_Stored rows:_
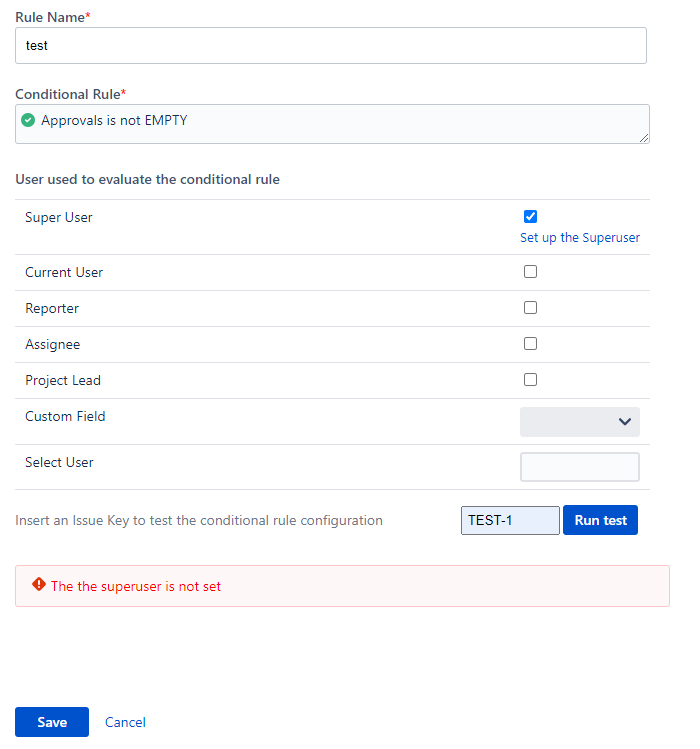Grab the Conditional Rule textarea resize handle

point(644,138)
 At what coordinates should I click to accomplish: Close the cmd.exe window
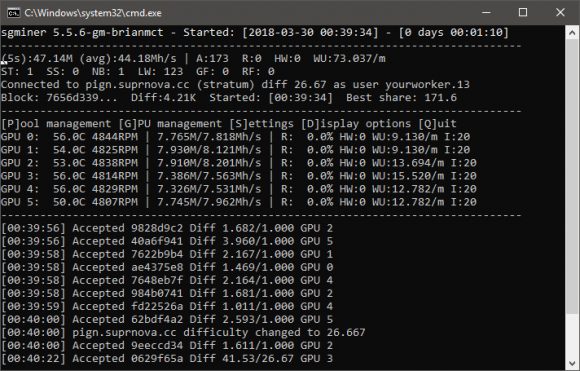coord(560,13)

...

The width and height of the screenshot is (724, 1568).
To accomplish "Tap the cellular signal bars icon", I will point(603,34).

_Work to do:_ In the data, swap "coordinates" for "screen position" in everything from the line containing "Grab the Conditional" down to the line containing "coord(560,13)", keeping all else the same and leaving out the pictures.

_Result for this task:_
Grab the Conditional Rule textarea resize handle

point(644,138)
 At what screen position should I click to accomplish: Close the cmd.exe window
coord(560,13)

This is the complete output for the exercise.